Dataset extract: Begin

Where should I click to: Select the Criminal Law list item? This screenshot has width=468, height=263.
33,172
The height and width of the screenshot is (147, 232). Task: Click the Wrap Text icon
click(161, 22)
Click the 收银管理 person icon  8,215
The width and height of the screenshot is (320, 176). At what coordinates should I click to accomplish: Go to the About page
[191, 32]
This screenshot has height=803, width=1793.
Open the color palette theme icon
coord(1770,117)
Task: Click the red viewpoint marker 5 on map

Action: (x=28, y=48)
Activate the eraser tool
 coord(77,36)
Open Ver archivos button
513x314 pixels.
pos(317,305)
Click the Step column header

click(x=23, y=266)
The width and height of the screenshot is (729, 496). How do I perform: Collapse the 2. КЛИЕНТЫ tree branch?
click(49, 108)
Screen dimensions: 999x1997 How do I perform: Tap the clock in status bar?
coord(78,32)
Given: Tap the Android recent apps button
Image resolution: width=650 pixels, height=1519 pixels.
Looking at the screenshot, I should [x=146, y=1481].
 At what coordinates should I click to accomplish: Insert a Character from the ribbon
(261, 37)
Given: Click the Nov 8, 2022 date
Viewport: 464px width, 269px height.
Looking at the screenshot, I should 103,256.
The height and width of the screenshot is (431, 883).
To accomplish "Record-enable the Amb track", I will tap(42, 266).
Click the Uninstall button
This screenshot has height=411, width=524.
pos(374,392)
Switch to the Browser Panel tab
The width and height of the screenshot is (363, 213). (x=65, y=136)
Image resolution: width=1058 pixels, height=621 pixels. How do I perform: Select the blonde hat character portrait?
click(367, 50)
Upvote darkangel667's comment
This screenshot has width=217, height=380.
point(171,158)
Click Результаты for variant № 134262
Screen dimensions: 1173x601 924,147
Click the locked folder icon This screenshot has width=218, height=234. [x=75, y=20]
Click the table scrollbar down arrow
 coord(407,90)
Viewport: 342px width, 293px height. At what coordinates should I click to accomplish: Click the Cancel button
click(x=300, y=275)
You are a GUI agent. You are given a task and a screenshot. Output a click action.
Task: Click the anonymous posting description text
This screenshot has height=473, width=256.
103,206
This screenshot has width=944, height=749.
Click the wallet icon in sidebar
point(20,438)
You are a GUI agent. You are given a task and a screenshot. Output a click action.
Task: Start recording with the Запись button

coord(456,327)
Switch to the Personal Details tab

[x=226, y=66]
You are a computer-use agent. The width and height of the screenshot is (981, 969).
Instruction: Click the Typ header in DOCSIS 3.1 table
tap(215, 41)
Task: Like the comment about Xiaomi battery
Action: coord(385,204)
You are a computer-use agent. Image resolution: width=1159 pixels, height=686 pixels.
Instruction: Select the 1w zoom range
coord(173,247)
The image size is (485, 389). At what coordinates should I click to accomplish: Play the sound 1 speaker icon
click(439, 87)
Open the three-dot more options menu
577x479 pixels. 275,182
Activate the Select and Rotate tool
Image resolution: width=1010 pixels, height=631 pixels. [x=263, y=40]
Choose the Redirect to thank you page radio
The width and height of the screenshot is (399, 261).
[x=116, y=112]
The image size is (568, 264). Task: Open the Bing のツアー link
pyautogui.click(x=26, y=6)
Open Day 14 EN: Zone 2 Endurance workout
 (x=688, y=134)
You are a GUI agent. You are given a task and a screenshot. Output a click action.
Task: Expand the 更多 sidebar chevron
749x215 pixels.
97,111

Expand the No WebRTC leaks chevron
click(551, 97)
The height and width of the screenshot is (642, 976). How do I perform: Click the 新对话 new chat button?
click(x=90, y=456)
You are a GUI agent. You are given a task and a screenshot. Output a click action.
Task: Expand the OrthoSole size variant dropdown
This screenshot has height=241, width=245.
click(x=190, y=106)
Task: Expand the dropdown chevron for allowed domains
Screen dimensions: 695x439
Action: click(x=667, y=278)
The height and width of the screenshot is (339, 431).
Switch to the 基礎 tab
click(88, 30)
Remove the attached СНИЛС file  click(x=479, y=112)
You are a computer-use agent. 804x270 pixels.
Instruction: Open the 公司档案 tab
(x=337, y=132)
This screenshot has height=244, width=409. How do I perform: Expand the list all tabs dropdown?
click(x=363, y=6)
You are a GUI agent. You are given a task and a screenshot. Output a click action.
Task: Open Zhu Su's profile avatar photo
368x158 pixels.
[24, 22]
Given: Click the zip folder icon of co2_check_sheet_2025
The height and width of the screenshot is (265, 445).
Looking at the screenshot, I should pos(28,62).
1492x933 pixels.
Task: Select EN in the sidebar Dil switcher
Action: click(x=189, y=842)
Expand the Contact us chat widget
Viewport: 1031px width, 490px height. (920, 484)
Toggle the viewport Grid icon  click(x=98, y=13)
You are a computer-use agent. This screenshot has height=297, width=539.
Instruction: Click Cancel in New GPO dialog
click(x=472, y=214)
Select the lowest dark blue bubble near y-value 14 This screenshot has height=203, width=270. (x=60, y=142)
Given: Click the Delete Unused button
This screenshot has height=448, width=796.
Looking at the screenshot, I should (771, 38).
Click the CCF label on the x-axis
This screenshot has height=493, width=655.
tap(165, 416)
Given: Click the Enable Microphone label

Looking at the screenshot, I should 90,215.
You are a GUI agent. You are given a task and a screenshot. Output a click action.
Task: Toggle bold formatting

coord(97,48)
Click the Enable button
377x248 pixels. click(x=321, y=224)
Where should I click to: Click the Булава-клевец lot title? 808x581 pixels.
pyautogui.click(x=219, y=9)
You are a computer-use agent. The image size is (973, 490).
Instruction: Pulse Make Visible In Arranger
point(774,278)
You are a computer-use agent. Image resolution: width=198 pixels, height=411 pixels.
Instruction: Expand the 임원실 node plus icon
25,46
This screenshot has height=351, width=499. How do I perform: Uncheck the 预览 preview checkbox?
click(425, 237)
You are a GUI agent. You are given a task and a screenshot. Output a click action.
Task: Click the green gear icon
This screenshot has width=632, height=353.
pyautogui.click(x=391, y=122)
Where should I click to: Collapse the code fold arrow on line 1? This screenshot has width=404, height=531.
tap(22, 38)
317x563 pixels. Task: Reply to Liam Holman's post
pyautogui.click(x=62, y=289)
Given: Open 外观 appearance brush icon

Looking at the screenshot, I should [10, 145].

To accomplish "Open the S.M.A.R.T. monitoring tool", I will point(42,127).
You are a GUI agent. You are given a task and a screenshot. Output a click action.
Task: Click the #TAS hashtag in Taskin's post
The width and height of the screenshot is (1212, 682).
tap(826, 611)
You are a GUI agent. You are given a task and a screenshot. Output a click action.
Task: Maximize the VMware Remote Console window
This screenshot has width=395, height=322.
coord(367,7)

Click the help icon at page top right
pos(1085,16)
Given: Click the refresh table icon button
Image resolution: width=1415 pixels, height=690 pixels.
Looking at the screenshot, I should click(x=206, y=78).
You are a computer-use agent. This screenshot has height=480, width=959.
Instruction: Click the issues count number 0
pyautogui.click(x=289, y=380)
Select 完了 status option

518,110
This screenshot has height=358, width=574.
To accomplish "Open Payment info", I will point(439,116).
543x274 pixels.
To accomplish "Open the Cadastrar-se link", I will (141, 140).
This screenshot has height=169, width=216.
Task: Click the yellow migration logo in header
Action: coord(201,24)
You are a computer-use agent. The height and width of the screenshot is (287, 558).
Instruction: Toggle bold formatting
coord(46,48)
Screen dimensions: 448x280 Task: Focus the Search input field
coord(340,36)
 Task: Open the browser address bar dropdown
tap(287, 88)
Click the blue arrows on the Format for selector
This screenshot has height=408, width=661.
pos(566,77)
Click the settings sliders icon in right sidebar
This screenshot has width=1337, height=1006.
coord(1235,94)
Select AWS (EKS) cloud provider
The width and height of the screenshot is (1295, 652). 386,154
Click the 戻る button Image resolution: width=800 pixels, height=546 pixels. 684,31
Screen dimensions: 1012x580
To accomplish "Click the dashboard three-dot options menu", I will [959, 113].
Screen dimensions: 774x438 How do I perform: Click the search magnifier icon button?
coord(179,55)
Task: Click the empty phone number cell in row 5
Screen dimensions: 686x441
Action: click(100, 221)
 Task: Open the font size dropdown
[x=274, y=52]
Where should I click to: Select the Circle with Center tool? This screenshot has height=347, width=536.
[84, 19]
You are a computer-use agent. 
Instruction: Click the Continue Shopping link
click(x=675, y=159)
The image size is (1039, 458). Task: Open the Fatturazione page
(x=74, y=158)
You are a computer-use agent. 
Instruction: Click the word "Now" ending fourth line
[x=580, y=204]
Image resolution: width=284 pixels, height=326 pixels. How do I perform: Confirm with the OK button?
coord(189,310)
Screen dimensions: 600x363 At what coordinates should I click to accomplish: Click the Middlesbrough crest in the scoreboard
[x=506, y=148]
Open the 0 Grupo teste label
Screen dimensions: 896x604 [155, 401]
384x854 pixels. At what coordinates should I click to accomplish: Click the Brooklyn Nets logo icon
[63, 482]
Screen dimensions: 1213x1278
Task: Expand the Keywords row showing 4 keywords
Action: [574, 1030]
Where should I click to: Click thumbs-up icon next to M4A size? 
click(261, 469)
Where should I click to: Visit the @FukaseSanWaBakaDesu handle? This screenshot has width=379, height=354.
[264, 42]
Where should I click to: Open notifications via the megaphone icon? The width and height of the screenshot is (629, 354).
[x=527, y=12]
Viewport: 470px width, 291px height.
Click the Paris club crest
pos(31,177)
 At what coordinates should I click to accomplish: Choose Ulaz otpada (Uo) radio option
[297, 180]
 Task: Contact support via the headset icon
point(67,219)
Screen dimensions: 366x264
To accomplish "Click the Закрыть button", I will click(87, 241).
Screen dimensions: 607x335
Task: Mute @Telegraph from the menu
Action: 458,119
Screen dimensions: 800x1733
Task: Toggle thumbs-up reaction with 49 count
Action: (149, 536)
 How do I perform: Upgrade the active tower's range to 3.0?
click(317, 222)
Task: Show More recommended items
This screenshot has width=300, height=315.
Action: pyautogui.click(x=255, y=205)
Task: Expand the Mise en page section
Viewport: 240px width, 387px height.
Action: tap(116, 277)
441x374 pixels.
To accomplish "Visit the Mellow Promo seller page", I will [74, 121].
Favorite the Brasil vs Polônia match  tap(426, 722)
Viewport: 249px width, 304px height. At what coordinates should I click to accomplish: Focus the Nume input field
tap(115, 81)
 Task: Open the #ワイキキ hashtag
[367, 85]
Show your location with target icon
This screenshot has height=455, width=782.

Dataset extract: End

• Assignment:
The expected answer is every line in the data above that carries the string "folder".

• The completed task:
Click the locked folder icon This screenshot has width=218, height=234. [x=75, y=20]
Given: Click the zip folder icon of co2_check_sheet_2025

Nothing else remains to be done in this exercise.